## start Quoted passage

The game takes place in Robert Kirkman’s The Walking Dead. A zombie infested post apocalyptic world where people try to survive. You play Lee Everet, a convicted murderer on his way to jail out of Atlanta when the zombie breakout occurs. The police car he was in wrecks, where he escapes the zombies to a nearby house to find a young, abandoned girl named Clementine, and they begin their search for a safe place together.


Along the way, you travel to several different places, meet many different people, face impossible situations and just try to survive. Choices are difficult, and consequences severe. Many times I catch myself wondering how anyone could possibly make these choices, and I question the morality of my every choice.


You’ll take roughly an hour to 2 hours per episode, depending on how many people you talk to, and how fast you choose to progress with the story. I’ve done both and I found it satisfying to take my time to speak with everyone before moving on. This game is not meant to be rushed, and it wants to bathe you in its world, so let it. If you speed up to the ending, you’ll just miss the beautiful scenery on your journey there.


Characters are deep and well thought out. They have their own agenda, their own motives, and are not cardboard stock characters. Though, you may see one or two stereotypical archetypes. You’ll know who. I strongly suggest talking to everyone, understand their characters, because what they say gives you more relevance to their story and how they feel towards different situations you may come across later.

 

GRAPHICS

 

The graphics in this game is nothing to boast about. The art style is similar to Borderlands. Think grungy thick outlines and pastel colors. That’s about it. You can’t come here expecting real-time high dynamic range rendering. Not gonna happen. Graphics are just not the focus here.


The interface is pretty simplistic. A mouse cursor dots to show you what you can interact with, dialog options with a timer, and that’s about it. You don’t even have an inventory menu, just a small bar by the side to tell you what you’re currently carrying. Minimalist. In an age of massively complex HUDs and UIs, sometimes simple is the right way to go.


Despite the lack of photo-realistic graphics, the game still manages a good range of scenes and different light dynamics. Scenes are varied and change fast enough for you to enjoy the different moods of the story without getting bored in between.

## end Quoted passage
## start Entries

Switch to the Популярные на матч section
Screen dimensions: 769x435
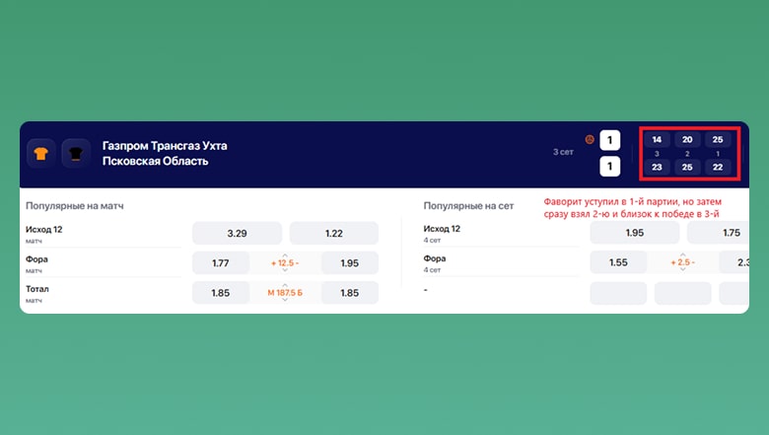[81, 206]
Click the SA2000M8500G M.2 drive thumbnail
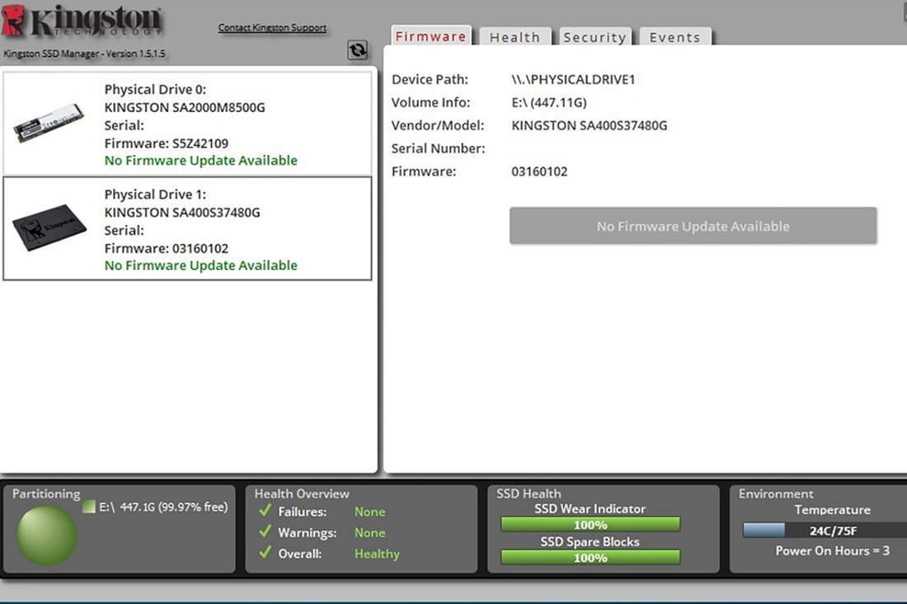Viewport: 907px width, 604px height. pos(50,124)
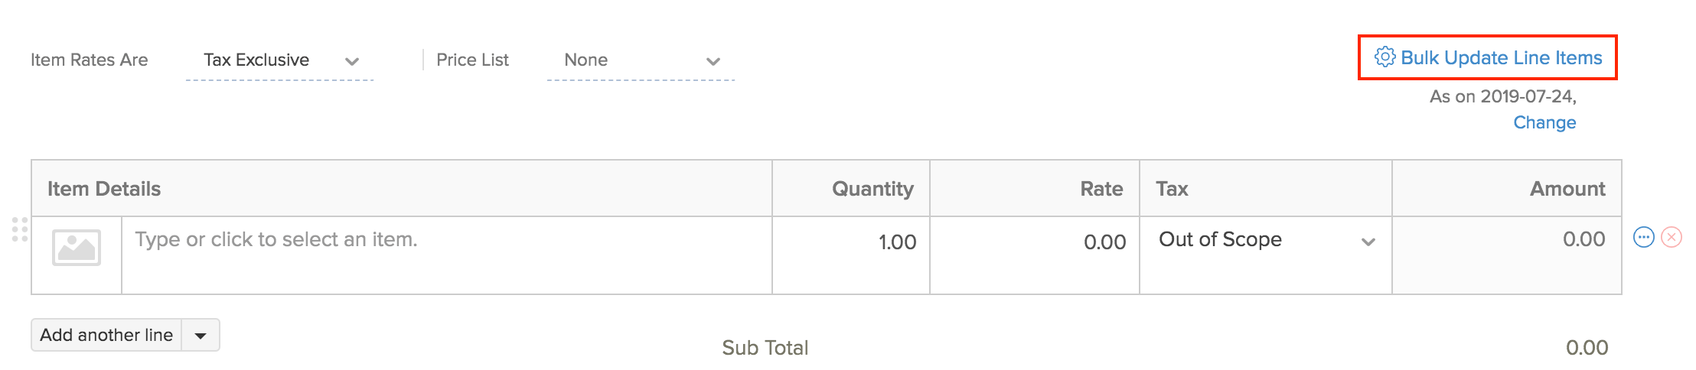Open the Out of Scope tax dropdown

1266,240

## end Entries

Objective 1
According to the review of The Walking Dead game, which other game does its art style resemble?
Objective 2
Continue the review of The Walking Dead game from the point where it ends.
The records are not required for what follows.

Final result 1
Borderlands.

Final result 2
SOUND

 

The sound in the game is passable. The Foley's well done, and you feel like you’re in those places, be it a farm, in the forest, store, whatever. Adding to the good Foley is the music. Tense music gets you on the edge of your seat while you wait for a zombie attack, and melancholic music plays as Lee contemplates or mourns over a bad choice or wallows in self-pity, which he does if you choose to.


The crux of the sound in this game lies in the voice acting. This interactive game would break down without a good cast, and they did a good job selecting one. The voice actors play cleanly to their parts. You get to see a huge range of emotions from the voice actors, and nothing feels out of place as they scream in rage or despair at their situation, making their plight all the more believable. It’s quite an experience.

 

GAMEPLAY

 

The game controls are pretty simple. You get your standard WSAD movement and your mouse to interact with objects. There are QTEs in the game where you have to mash Q followed by E. It adds tension but serves nothing more than breaking the monotonous tempo of clicking and dialog.


There are side puzzles in each scenario for you to solve too. Find a screwdriver, unlock a door, make some noise, simple things. The difficulty is not high enough for you to get stuck, and they don’t offer you help or tips to solve them. Either way, the puzzles are just to keep you active and engaged while they tell the story.

 

CHOICES

 

And finally, the main attraction and problem with the game. Choice making. First with the juicy.


I liked how choices worked in the game. The many choices I made impacted the way the story moved, the reactions from the game CAME from my responses and the game world changed exactly according to how I acted in every situation. Honesty in certain situations gained trust led me to gains I didn’t expect would come from the brunt truth, and telling lies of withholding information might prove advantageous at times, and detrimental to others.


The things I said had weight, and my opinion, or lack of, mattered. Choices come with a silence option, and I could simply choose not to speak and allow the other characters to come to their own conclusion. And whether I did or said something, or not, mattered. The world moved on with or without my involvement, and that breathed life into the world of the game. This wasn’t some RPG which skidded to a halt if I didn’t continue the main quest, it was REAL, and I could buck up and survive, or just die of ignorance and inaction.


There are lessons in social interaction with this game. And all through the game, you see the consequences of your past actions show up here and there, and the world starts to shape with these little details of the specific decisions I made in the beginning, and this is what the game does best. It involves you in the greatest form of storytelling, by inviting you to help tell the story, and see a world built from the consequences of your actions, and there’s no greater attraction than that. To helped carve the story, that was an amazing experience.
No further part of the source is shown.